Planning for many manipulation tasks, such as using tools or assembling parts, often requires both symbolic and geometric reasoning. Task and Motion Planning (TAMP) algorithms typically solve these problems by conducting a tree search over high-level task sequences while checking for kinematic and dynamic feasibility. This can be inefficient as the width of the tree can grow exponentially with the number of possible actions and objects. In this paper, we propose a novel approach to TAMP that relaxes discrete-and-continuous TAMP problems into inference problems on a continuous domain. Our method, Stein Task and Motion Planning (STAMP) subsequently solves this new problem using a gradient-based variational inference algorithm called Stein Variational Gradient Descent, by obtaining gradients from a parallelized differentiable physics simulator. By introducing relaxations to the discrete variables, leveraging parallelization, and approaching TAMP as an Bayesian inference problem, our method is able to efficiently find multiple diverse plans in a single optimization run. We demonstrate our method on two TAMP problems and benchmark them against existing TAMP baselines.

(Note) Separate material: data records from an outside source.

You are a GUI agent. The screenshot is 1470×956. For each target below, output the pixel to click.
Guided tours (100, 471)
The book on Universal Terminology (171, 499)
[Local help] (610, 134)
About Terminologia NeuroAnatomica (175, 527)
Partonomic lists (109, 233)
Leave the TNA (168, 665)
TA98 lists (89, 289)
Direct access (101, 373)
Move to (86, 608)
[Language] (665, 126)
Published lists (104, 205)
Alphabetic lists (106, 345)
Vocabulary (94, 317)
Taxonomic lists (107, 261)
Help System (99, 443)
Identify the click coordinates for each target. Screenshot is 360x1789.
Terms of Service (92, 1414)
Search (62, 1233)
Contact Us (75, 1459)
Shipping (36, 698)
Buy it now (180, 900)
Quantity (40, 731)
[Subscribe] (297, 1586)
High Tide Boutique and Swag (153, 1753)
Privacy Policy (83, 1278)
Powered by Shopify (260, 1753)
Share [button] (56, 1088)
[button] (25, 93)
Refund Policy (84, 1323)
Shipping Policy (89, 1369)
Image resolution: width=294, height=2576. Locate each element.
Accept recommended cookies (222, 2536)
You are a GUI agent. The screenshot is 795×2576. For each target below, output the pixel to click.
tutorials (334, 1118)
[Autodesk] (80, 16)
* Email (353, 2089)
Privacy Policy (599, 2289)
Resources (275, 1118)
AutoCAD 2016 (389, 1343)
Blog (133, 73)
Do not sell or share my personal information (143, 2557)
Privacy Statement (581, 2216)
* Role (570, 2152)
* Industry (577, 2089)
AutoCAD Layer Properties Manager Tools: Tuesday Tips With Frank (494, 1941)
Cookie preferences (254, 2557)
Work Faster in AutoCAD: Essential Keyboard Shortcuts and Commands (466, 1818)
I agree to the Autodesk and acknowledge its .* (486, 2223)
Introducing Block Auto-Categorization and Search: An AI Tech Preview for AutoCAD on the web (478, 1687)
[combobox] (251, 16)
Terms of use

翻译：许多操作任务（如使用工具或组装零件）的规划通常需要同时进行符号化推理与几何推理。任务与运动规划算法通常通过在高层次任务序列上进行树搜索，同时检查运动学与动力学可行性来解决这些问题。然而，随着可能动作和物体数量的增加，搜索树的宽度可能呈指数级增长，导致效率低下。本文提出一种新颖的任务与运动规划方法，将离散-连续混合规划问题松弛为连续域上的推理问题。我们的方法STAMP（斯坦任务与运动规划）通过并行化可微物理仿真器获取梯度，利用基于梯度的变分推理算法——斯坦变分梯度下降——来求解该新问题。通过引入离散变量的松弛化、并行化计算，并将任务与运动规划视为贝叶斯推理问题，我们的方法能够在单次优化运行中高效找到多个多样化规划方案。我们在两个任务与运动规划问题上验证了该方法，并与现有基线算法进行了对比实验。